Sorry for the slow pace of this episode, but just before recording I looked at the firehouse across the street from my apartment, the small plaque naming the firemen who died trying to help others, and the flowers people put there for them, which led me to lose it as I started recording.

I've never considered the changes to my life meaningful in comparison, despite my losses being greater than anyone I know who didn't die or was related to someone who died for the obvious reason that no material loss compares. Not even close.

But twenty years later, it occurs to me that not communicating about the loss and what I learned from it doesn't help either, because when faced with a huge material loss---I lost about ten million dollars and the future I'd sacrificed other dreams for---we can choose to give up or we can choose to find our values and live by them, if not the fleeting material stuff.

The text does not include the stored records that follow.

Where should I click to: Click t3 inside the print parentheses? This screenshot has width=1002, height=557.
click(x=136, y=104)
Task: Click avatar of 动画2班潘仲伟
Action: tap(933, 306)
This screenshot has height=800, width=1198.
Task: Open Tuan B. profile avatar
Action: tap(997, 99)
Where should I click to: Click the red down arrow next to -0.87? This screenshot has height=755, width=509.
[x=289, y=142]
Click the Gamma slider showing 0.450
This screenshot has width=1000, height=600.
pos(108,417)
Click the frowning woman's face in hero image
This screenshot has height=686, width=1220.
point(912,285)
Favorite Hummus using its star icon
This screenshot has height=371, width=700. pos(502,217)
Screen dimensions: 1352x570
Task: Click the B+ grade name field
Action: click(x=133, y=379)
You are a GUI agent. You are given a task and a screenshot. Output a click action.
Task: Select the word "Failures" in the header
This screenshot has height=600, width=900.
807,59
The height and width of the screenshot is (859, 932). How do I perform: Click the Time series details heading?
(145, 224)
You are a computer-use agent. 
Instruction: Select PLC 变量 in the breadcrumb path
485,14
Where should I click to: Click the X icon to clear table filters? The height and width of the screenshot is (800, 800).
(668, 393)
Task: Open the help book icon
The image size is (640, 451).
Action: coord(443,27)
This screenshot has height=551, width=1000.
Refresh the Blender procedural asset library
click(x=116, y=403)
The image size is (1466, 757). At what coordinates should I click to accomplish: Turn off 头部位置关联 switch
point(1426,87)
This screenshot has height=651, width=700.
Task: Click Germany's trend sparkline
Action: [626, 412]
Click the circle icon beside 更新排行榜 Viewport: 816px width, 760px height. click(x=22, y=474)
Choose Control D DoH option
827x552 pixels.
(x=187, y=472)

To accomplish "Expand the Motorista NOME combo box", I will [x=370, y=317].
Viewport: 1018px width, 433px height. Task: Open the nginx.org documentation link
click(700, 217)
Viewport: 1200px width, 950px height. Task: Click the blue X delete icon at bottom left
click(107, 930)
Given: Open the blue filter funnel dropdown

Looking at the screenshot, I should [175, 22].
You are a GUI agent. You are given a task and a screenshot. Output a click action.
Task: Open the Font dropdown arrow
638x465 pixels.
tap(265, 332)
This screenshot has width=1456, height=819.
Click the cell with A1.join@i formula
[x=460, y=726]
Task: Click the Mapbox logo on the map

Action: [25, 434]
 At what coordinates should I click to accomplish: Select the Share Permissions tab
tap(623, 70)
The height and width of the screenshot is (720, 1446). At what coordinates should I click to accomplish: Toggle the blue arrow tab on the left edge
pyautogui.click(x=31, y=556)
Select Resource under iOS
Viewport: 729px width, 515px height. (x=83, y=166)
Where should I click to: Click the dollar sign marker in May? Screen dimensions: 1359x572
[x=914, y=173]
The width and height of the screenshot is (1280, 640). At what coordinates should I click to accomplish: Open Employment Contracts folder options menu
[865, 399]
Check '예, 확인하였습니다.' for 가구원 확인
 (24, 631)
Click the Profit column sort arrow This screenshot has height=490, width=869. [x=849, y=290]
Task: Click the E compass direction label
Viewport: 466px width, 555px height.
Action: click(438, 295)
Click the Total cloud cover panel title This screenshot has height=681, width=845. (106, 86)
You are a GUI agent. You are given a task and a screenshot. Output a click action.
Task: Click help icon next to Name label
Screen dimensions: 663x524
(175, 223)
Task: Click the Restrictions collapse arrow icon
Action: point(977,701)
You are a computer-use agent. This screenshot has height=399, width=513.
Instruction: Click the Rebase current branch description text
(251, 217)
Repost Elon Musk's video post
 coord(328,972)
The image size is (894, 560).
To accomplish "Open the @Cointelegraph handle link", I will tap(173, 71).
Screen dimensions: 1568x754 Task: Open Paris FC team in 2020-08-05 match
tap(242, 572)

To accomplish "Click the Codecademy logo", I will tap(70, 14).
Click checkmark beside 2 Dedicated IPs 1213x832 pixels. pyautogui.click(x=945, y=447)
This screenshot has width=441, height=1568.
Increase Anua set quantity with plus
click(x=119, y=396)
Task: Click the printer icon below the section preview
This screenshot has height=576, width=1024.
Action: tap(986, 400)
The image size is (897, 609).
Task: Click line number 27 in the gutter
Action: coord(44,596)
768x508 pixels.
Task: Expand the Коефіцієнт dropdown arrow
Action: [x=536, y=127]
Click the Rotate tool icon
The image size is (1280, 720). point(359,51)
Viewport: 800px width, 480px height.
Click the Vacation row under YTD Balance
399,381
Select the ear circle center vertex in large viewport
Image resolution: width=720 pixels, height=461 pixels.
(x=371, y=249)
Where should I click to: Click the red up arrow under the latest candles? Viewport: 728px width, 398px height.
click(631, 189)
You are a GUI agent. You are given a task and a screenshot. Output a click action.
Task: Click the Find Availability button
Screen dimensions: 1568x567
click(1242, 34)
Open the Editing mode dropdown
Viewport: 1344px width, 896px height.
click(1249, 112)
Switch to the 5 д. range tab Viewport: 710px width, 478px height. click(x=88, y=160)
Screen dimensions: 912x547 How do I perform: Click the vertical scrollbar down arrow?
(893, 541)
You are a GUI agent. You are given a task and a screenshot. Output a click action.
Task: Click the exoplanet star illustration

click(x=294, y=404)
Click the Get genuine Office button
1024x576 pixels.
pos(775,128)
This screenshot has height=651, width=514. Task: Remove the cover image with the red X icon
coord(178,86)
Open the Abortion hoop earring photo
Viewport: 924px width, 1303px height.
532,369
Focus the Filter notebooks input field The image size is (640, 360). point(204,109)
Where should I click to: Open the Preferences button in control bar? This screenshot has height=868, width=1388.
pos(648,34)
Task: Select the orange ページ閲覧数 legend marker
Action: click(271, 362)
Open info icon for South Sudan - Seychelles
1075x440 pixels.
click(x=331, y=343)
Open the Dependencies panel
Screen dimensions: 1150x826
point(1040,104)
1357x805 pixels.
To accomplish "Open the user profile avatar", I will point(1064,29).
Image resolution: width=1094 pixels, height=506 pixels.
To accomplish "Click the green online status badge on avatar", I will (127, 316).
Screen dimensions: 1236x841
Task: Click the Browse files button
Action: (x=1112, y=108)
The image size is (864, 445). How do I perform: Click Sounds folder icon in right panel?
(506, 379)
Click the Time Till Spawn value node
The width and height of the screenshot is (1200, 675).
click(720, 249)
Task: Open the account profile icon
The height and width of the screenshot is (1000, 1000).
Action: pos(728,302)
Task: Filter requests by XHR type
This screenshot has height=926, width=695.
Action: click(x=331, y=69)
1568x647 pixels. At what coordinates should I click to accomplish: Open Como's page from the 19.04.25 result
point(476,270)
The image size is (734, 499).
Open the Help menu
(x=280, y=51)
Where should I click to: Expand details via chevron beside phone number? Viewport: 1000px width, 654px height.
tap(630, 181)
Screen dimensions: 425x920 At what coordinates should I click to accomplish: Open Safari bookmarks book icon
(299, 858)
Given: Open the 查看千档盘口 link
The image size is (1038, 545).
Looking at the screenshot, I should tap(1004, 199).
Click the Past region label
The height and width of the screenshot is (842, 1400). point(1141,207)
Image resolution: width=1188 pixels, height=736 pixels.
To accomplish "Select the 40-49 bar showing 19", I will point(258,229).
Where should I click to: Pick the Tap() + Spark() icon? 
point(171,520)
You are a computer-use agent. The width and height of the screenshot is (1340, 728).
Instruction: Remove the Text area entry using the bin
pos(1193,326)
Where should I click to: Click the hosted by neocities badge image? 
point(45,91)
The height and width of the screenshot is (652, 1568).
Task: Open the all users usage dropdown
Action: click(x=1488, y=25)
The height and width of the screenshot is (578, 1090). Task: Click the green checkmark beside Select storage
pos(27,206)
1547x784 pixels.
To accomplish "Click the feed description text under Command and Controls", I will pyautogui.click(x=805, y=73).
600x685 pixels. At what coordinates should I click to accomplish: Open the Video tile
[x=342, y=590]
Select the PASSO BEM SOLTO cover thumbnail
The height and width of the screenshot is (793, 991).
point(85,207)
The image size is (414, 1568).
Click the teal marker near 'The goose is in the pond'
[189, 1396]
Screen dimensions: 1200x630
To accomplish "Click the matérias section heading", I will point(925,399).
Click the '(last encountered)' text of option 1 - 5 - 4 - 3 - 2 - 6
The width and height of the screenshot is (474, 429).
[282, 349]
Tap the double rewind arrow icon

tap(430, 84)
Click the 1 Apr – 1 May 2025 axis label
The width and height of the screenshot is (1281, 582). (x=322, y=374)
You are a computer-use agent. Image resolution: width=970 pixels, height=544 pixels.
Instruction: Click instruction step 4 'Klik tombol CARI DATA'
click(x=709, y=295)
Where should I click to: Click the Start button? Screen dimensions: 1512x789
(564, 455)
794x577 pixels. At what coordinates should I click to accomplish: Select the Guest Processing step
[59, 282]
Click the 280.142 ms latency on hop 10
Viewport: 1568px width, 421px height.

In this episode I share what I live for, what in part I learned from the firefighters who served that day, the servicemembers who enlisted for years to come, as well as from others who lost. We can prevent far greater losses than September 11, than the Holocaust, than the Atlantic slave trade in conserving and protecting our environment.

I choose to devote my life to the greatest cause of our time, in helping the most number of people from the greatest amount of suffering of any time.

If you'd like to help, we who choose to serve, could use your help. But we don't have to enter towering infernos. We eat vegetables instead of takeout, live closer to family instead of flying to and from them, have one child, and learn to lead others to enjoy the same. Contact me if you'd like to join.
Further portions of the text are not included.